_Stored dataset items_:
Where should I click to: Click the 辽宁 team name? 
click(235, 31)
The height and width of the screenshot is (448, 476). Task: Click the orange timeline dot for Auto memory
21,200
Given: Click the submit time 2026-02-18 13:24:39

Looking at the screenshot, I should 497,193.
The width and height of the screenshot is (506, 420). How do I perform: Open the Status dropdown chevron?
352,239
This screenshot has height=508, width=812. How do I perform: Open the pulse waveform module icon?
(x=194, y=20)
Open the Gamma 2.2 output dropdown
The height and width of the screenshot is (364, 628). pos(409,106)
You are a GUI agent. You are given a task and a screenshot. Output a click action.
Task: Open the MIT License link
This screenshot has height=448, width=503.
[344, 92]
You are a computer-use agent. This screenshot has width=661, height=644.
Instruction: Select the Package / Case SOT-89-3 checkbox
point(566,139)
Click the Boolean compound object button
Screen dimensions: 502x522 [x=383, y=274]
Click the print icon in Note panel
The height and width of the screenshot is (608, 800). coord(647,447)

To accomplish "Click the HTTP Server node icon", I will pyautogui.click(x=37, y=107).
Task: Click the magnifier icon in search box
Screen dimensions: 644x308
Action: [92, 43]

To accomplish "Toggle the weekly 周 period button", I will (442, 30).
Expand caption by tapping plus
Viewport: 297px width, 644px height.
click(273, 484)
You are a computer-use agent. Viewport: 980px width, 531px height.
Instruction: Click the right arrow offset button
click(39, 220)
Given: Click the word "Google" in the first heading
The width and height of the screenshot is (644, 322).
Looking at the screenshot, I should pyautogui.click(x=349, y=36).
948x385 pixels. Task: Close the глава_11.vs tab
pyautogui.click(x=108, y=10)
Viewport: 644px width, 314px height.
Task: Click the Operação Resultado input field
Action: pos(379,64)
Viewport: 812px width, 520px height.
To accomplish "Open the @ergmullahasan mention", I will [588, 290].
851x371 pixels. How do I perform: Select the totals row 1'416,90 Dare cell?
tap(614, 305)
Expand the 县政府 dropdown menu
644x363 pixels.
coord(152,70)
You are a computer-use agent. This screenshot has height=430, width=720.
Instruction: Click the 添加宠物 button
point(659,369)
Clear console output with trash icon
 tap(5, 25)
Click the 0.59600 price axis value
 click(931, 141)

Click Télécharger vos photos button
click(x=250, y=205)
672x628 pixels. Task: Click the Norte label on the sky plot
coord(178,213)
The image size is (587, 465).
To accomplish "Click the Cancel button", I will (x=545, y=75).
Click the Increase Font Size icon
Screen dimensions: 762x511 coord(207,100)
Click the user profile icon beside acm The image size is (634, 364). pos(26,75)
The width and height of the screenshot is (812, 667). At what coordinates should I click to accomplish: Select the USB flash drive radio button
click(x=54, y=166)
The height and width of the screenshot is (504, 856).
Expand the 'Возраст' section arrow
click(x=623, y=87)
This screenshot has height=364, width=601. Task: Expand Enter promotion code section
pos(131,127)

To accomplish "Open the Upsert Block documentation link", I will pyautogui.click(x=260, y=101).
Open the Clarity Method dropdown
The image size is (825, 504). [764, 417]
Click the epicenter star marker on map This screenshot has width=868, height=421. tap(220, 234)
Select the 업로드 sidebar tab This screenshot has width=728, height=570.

_Exercise prompt_:
Using the entries above, give the number of lines that carry the string "computer", without anything else.

_Answer space_:
3